Book Autopsy: James Patterson “Cross the Line”
To remind everyone; the purpose of this article is to dissect what makes a book a bestseller. I picked a book from the New York Times top ten list in the first week of January. I had all month to read and take notes.
Being me, I ended up reading the book in one night because I procrastinated. I started the book earlier in the month, but couldn’t seem to get hooked. I set a timer for twenty minutes. After several intervals, I got lost in the book and forgot about time. There are good reasons this is a bestseller.
While I have tried to stay away from spoilers, there are hints. If you want to read this for yourself, please stop reading. Come back after you finish, and let me know what you think makes this book a hit!
· Alex Cross is a beloved character in a series. Built in audience.
· Short Chapters. I like longer chapters with 3 scenes a pop. Patterson uses short chapters. There are 105 chapters in this book. Action oriented. Loved this.
· Every chapter ends with a hook. Without fail. He’s brilliant at it. I will have to try an emulate this in my writing. Because you are unable to put the book down. You must turn the page.
· POV changes. Patterson uses 1st person from Alex’s character, but he uses 3rd person when the emotion or hook comes from another character. You would think it would be jarring, but it isn’t. This is genius.
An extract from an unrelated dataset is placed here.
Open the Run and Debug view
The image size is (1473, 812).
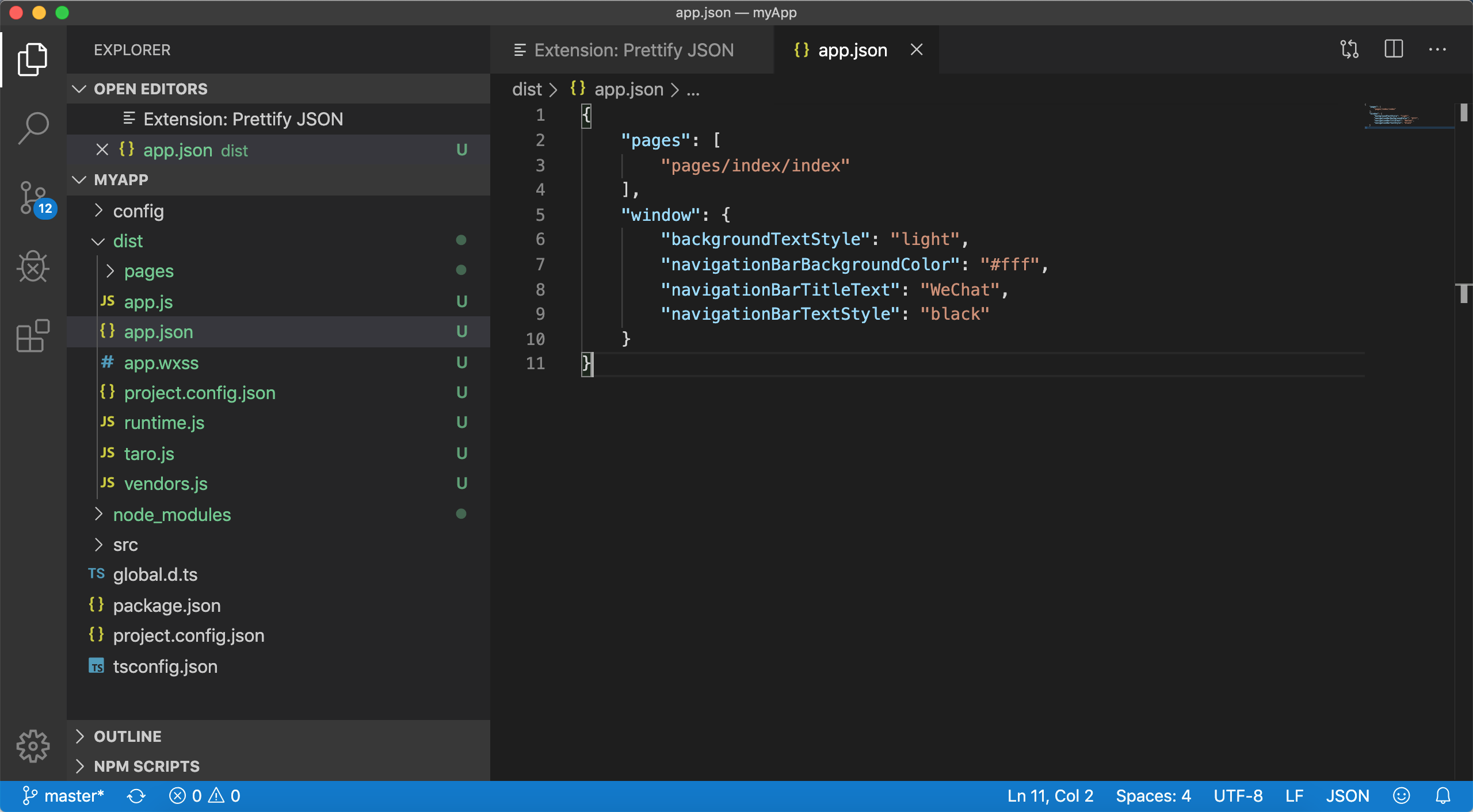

· Personal internal arc layered with external arc and a sub plot or two. We see Alex’s personal life married to the external mysteries. You are living the everyday. With this kind of organic weaving of give and take, you find yourself compelled to find out what happens.
· Fabulous description. A reader can’t mistake the world Alex runs around in. It’s Washington D.C. with all the foibles of politics, crime and hope. Patterson doesn’t take pages to set the scene. He intertwines short descriptions in every few lines. You inhale the world building and never get lost.
· He uses overarching cultural references. As an example, I have never watched Breaking Bad, but because of it’s insane virility, I know the who and what about Walter White. I’ve always been told not to use cultural references because when you are lucky enough to have a backlist, you don’t want to age your book. Patterson doesn’t care. He does what he does well. When you are big enough, you can do as you please.
Perhaps the most defining explanation for why this book is a bestseller is reader enjoyment. About 4 or 5 chapters in the tension pulled at me. I hovered over my ipad into the wee hours while everyone snored around me. When I came to the end, I wished for more.
My critique partners are always encouraging me to put more description in my writing. I paid special attention to how Patterson made scene building so real. Sometimes author’s make description feel rather flat. Patterson writes in 3D. Something for me to strive for.
Will I buy the next Alex Cross novel? Yes. Because I want to know what happens to the kids, Nana Mama, Bree, Sampson and the rest of the characters. I’ll read for the mystery, but the connection to the characters makes me hungry for the next book.
If you’ve read this book, what do you think makes it a bestseller? Leave a comment below with your thoughts and questions. I would love to hear from you.
P.S. I hear Morgan Freeman's voice as Alex Cross. Oh that voice!